- _WHAT TO DO_
Write the next portion of the article on trust and security in global computing, continuing from its final sentence.

begin DOCUMENT TEXT

Trust in global computingBut what does 'global computing' actually mean? The term refers to abstractions such as overlay computers, which involves access to distributed mobile resources by software agents that are not tied to a specific geographical or logical network location.
The key challenge for systems designers and programmers in such scenarios is that the software agents have to operate within environments about which they have little information, and where other agents are not necessarily trustworthy.
"Your piece of software, alone and out there in the wild, doesn't know who to trust and who not!" says Vladimiro Sassone of the University of Southampton, coordinator of the MYTHS project financed under the European Commission's Future and Emerging Technologies (FET) initiative of the IST programme. "That is why closed networks exist. In a global computing environment you do not have the reassurance of a closed network – you are dealing with agents that you cannot trust. That is why security issues are paramount."
However, if the global market for internet services and applications is to progress, systems designers need to develop adequate security guarantees for agent-based transactions. Specific domains have to be able to limit access to selected agents only. These agents also need to protect themselves and their data from attacks while traversing potentially hostile environments, or executing remotely outside the control of their originating locations. In other words, you need to give your car keys with a guarantee that the car will arrive (eventually) on your doorstep.
MYTHS, which completed in March 2005, sought specifically to develop 'type'-based theories of security for mobile and distributed systems, as a possible route to solving such problems. "Types are fundamentally important because they express a property of a particular program or piece of code which is unvarying," says Sassone. "Their other important property is that they can be checked by inspecting the code rather than running the program, which may be too big and complex to run easily."

end DOCUMENT TEXT
begin SUPPLIED MATERIAL

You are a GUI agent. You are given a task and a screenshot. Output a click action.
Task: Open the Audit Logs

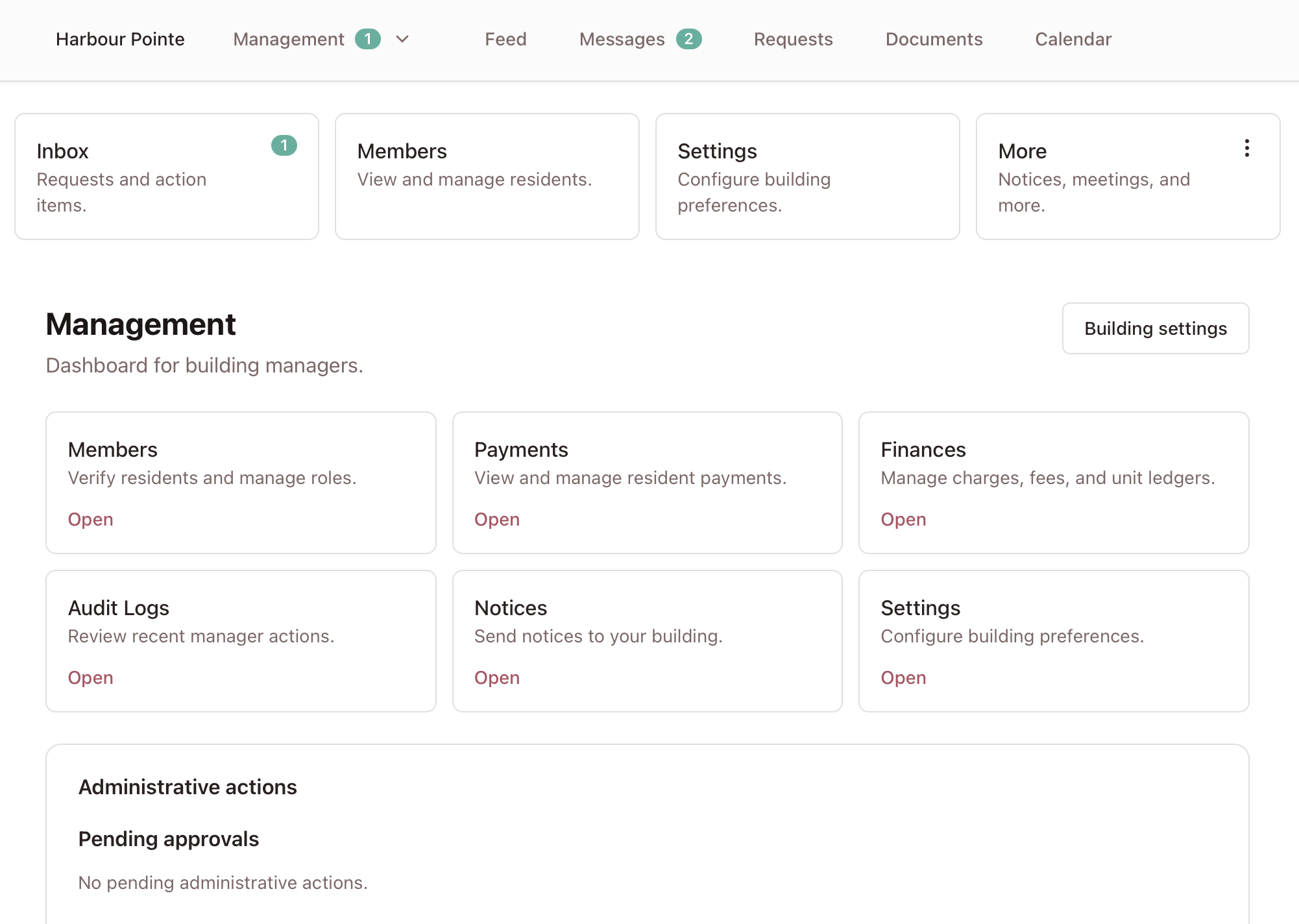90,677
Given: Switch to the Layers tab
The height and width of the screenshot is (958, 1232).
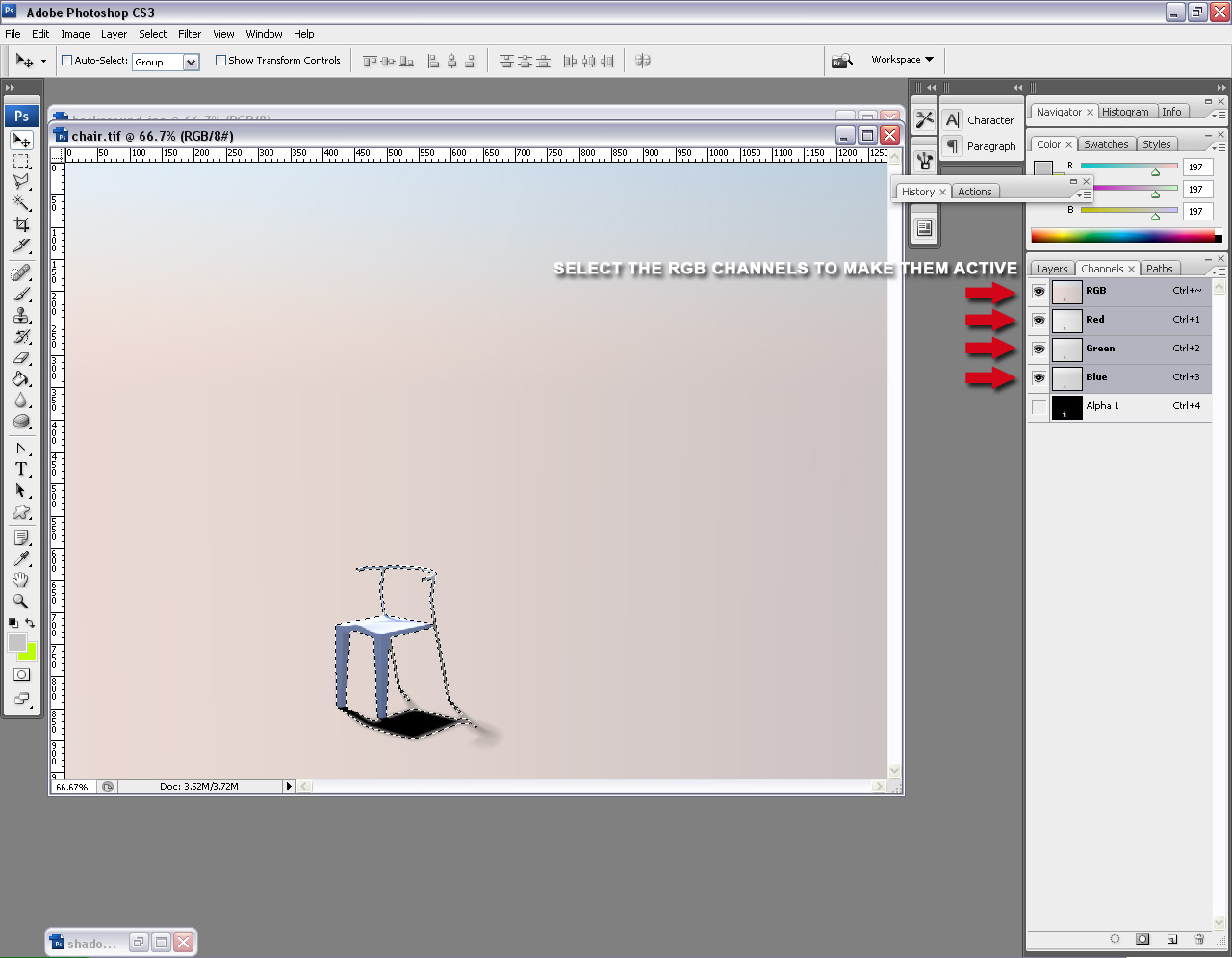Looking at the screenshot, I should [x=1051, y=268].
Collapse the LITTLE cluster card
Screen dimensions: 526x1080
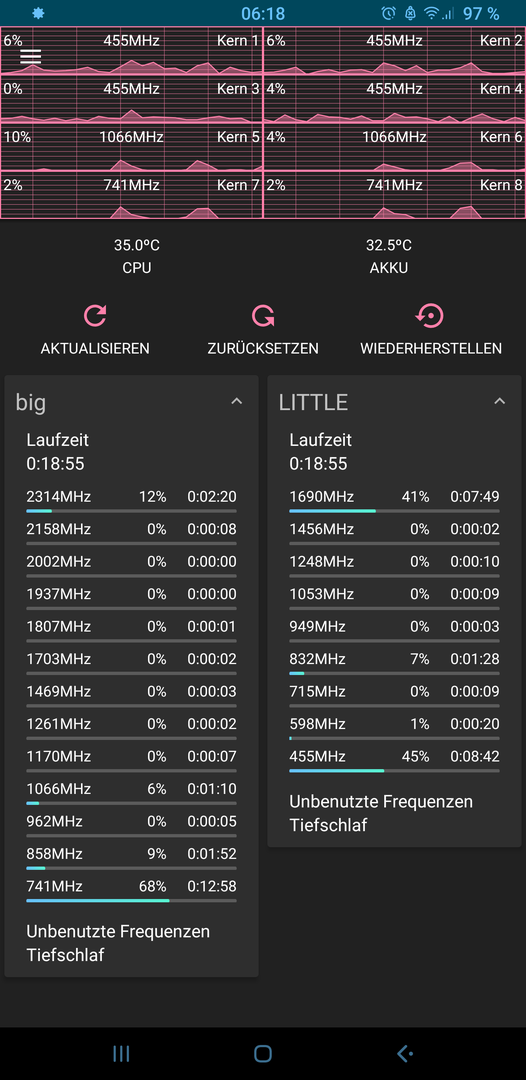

end SUPPLIED MATERIAL
begin SUPPLIED MATERIAL

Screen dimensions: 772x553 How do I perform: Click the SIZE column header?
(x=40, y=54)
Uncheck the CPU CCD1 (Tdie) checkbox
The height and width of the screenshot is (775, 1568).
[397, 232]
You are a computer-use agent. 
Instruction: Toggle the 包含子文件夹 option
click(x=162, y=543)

end SUPPLIED MATERIAL

- _EXERCISE OUTPUT_
Starting with the principle that strong typing underpins truly secure computing applications, the MYTHS team focused on the foundations of programming languages and the paradigms that allow static detection of security violations. The team aimed to develop type-based methods and tools that would allow computing systems and applications to be formally analysed for security weaknesses.
Their results can be divided into three main areas. In resource access-control, in other words how to control access by software agents to specific resources, "We developed complex type systems to control access to certain resources – the type determines that a specific piece of code would never be able to migrate to certain areas of your network," says Sassone. "For example the code could migrate to online shop one because you trust that outlet, but not to online shop two."
In crypto-protocol analysis, cryptographic protocols are delicate and vulnerable to attack. Many protocols may actually reveal the content of the code by disclosing the behaviour of the system. Such protocols have in the past not been sufficiently well-designed to resist the more sophisticated forms of attack.
"We designed a tool called PEAR," says Sassone, "which analyses protocol specifications by assigning types to various messages. The tool enables systems programmers to analyse how secure a protocol is, and to see if it will leak information when under attack."
In the area of data manipulation, the project team developed a brand-new programming language for the manipulation of XML documents, facilitating the examination and analysis of XML data. The language, CDuce, is an innovative XML-oriented functional language which is type-safe, efficient and offers new methods of working with XML documents. A compiler is also available under an open-source licence.
Sassone emphasises that the work within MYTHS dealt with the foundations, with computational theory, but that it can nevertheless underpin real tools. "Types can be implanted in programming languages, to deliver code that can work out there in the real world."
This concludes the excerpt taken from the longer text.